= Quoted passage =
"""

Poor sub-editing by the looks of it, phatboy. The headline seems to have very little to do with the gist of this particular article. I read this piece in the Guardian this morning, and before it were 2 or 3 other articles taking a swipe at the Sauds (including the one about the Ministry of Information's 70s retro PR campaign), so perhaps by the time the guy got to this one he thought it was pretty much a foregone conclusion.
posted by dlewis at 1:29 PM on November 21, 2001


I had read somewhere something similar to the House on the verge of collapse but the article I had read also mentioned the huge delicne in revenues because of the current oil prices. That loss considered another potential cause of the troubles.
posted by Postroad at 1:53 PM on November 21, 2001


"Saudi Arabia has launched a multimillion pound advertising campaign and a new diplomatic offensive to improve its image in the west amid criticism that it is failing to cooperate in the international war against terrorism. The information ministry in the capital, Riyadh, has shelled out up to £5m on lengthy advertisements in newspapers and magazines on both sides of the Atlantic hailing King Fahd as a man of peace."

"""

= Extracted entries =
"""

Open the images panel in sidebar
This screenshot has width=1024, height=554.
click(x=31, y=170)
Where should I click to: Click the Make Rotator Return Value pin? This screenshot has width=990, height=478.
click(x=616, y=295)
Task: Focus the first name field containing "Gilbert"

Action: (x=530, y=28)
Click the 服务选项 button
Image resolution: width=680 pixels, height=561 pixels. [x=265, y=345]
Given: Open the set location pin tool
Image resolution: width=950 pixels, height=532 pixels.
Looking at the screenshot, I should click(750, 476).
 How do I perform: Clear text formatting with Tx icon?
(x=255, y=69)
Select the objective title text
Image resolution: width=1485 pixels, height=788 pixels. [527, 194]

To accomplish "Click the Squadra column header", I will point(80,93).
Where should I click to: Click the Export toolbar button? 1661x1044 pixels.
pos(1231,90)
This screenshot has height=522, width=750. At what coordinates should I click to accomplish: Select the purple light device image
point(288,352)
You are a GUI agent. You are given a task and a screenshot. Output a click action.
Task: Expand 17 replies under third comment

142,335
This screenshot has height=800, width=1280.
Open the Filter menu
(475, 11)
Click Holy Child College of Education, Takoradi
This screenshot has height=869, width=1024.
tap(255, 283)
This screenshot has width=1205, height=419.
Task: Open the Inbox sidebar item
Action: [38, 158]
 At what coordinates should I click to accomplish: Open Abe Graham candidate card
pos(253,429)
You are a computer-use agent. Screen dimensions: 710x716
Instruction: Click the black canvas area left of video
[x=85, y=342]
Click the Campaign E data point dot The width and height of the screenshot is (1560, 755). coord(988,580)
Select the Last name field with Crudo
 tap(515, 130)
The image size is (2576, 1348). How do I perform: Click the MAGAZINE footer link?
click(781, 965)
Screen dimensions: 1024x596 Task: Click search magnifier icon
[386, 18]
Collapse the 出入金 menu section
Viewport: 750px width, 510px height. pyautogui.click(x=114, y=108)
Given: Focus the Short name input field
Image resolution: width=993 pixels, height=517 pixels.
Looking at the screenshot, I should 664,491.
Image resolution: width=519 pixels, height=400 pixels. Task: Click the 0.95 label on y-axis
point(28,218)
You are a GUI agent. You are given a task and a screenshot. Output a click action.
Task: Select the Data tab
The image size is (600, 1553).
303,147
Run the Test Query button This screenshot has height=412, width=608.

"""

= Task requirements =
Reproduce the comment thread about the Guardian piece on Saudi Arabia above word for word, in full.

= Answer to this problem =
Poor sub-editing by the looks of it, phatboy. The headline seems to have very little to do with the gist of this particular article. I read this piece in the Guardian this morning, and before it were 2 or 3 other articles taking a swipe at the Sauds (including the one about the Ministry of Information's 70s retro PR campaign), so perhaps by the time the guy got to this one he thought it was pretty much a foregone conclusion.
posted by dlewis at 1:29 PM on November 21, 2001


I had read somewhere something similar to the House on the verge of collapse but the article I had read also mentioned the huge delicne in revenues because of the current oil prices. That loss considered another potential cause of the troubles.
posted by Postroad at 1:53 PM on November 21, 2001


"Saudi Arabia has launched a multimillion pound advertising campaign and a new diplomatic offensive to improve its image in the west amid criticism that it is failing to cooperate in the international war against terrorism. The information ministry in the capital, Riyadh, has shelled out up to £5m on lengthy advertisements in newspapers and magazines on both sides of the Atlantic hailing King Fahd as a man of peace."